Environment:Spotify Luigi Hadoop HDFS Cluster
| Knowledge Sources | |
|---|---|
| Domains | Infrastructure, Big_Data, Distributed_Computing |
| Last Updated | 2026-02-10 07:00 GMT |
Overview
Hadoop cluster environment with HDFS access and MapReduce Streaming support for Luigi pipeline execution.
Description
This environment provides the Hadoop ecosystem dependencies required to run Luigi's Hadoop MapReduce and HDFS contrib modules. It requires a configured Hadoop CLI (the `hadoop` command), access to an HDFS cluster, and optionally the Hadoop Streaming JAR for running MapReduce jobs. Luigi supports both CDH4 (Hadoop 2+) and CDH3/Apache1 variants, with CDH4 as the default. The environment also supports WebHDFS as an alternative to the CLI client.
Usage
Use this environment for any pipeline that reads from or writes to HDFS, or that executes Hadoop MapReduce Streaming jobs.

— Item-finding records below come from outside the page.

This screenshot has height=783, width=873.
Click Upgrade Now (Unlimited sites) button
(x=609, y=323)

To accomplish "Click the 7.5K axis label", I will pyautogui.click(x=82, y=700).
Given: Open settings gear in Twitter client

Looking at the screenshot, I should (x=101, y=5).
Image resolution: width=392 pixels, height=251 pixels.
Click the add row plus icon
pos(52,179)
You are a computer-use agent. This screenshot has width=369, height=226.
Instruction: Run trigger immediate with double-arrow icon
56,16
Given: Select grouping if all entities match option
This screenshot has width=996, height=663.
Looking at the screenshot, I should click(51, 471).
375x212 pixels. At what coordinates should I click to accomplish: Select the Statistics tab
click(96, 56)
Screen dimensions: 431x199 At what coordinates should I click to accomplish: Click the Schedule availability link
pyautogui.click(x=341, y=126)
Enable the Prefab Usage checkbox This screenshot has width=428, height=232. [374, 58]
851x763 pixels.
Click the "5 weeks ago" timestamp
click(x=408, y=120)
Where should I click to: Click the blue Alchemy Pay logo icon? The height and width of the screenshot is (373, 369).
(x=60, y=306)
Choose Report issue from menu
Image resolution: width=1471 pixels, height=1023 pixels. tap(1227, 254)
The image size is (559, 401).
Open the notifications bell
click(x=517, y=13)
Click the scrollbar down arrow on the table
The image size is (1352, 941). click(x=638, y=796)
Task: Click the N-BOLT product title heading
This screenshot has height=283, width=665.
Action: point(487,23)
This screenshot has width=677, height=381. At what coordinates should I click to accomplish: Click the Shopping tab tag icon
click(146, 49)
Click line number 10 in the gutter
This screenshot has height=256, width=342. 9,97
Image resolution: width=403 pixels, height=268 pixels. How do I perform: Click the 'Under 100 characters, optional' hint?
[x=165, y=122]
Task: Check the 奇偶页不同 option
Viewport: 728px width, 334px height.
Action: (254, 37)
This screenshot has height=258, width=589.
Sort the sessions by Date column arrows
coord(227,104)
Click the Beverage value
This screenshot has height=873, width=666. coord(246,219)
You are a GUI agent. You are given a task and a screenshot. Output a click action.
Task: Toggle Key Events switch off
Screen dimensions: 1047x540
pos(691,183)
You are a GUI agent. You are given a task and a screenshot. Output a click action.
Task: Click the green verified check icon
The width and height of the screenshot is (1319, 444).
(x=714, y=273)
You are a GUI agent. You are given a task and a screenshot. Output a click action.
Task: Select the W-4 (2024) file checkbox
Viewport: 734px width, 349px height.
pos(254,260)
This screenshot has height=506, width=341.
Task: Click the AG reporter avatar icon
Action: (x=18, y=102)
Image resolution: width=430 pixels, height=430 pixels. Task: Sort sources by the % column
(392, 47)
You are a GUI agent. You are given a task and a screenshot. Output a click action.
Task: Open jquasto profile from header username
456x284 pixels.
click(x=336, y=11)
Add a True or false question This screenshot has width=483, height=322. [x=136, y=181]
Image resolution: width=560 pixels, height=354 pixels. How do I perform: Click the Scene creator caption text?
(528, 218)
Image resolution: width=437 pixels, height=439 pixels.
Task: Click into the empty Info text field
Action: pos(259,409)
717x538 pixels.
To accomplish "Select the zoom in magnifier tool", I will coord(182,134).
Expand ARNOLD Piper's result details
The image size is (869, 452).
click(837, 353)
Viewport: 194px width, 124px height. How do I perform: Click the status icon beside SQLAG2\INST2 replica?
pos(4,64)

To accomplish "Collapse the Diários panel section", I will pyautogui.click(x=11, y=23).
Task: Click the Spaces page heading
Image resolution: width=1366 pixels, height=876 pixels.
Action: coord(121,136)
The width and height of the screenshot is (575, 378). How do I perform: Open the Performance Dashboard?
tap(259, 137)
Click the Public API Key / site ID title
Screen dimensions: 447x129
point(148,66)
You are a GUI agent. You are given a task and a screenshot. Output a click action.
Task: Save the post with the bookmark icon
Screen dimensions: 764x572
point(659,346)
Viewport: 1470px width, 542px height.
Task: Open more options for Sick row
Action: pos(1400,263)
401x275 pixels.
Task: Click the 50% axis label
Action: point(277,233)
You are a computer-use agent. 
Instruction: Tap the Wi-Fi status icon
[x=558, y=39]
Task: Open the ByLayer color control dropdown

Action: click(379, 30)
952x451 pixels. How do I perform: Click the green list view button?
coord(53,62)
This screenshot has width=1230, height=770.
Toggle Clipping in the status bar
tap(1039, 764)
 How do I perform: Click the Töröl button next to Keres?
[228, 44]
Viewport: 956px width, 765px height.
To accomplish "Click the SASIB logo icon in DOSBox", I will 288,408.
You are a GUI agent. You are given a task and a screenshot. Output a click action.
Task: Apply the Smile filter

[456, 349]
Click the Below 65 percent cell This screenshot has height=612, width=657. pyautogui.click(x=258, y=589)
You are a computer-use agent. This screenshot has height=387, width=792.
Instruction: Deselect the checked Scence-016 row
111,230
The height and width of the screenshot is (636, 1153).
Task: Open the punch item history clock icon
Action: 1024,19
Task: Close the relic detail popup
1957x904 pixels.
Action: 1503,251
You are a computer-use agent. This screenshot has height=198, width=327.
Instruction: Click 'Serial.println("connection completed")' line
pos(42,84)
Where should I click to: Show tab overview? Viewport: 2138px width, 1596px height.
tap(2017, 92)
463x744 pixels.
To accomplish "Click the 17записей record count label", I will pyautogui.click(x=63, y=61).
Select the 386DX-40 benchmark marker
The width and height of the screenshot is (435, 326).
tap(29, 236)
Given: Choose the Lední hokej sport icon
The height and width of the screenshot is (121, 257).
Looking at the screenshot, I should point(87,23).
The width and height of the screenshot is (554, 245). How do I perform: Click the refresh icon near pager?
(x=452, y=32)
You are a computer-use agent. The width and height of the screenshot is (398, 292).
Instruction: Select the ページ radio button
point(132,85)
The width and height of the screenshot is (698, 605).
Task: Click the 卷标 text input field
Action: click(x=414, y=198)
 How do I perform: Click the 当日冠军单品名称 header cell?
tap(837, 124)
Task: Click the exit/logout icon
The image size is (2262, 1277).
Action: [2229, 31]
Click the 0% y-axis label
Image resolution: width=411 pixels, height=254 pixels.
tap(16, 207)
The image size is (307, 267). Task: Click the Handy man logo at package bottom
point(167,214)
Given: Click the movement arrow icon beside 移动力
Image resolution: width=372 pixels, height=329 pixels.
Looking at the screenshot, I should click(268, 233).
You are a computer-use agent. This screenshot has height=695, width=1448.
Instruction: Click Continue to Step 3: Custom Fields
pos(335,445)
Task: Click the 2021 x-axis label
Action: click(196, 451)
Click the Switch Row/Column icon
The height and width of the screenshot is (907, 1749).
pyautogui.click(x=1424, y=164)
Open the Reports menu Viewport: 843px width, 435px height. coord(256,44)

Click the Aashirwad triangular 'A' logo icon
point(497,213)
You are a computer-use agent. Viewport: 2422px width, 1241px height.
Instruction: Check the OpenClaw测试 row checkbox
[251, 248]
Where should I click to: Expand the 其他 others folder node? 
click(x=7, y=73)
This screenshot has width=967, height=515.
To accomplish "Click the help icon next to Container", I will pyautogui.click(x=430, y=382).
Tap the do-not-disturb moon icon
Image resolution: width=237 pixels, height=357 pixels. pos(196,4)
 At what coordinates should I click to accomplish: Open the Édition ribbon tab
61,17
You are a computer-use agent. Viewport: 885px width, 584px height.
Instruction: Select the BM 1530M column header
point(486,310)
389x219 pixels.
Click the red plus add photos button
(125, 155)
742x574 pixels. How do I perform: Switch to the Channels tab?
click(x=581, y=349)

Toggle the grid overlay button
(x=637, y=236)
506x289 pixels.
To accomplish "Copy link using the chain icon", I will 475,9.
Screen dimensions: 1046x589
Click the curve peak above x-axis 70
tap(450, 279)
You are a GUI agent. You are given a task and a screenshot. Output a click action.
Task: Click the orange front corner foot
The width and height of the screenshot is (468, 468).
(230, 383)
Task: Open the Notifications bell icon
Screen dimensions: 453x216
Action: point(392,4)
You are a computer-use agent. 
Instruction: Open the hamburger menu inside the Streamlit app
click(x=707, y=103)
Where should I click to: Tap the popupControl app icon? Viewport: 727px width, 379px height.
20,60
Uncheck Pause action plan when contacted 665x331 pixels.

It is required for the Hadoop_MapReduce_Pipeline workflow and any task using `HdfsTarget`, `JobTask`, or `HadoopJarJobTask`.
System Requirements
| Category | Requirement | Notes |
|---|---|---|
| OS | Linux | Hadoop CLI requires Linux; macOS possible for development |
| Hadoop | Hadoop 2.x+ (CDH4 default) | CDH3, Apache1 also supported via config |
| Java | JRE/JDK required by Hadoop | Version depends on Hadoop distribution |
| Network | Access to HDFS NameNode | Default port varies by distribution |
| Disk | Varies | Depends on data volume |
Dependencies
System Packages
- `hadoop` CLI binary (must be on PATH or configured via `[hadoop] command`)
- `yarn` CLI (for YARN application management)
- `mapred` CLI (for MapReduce job management)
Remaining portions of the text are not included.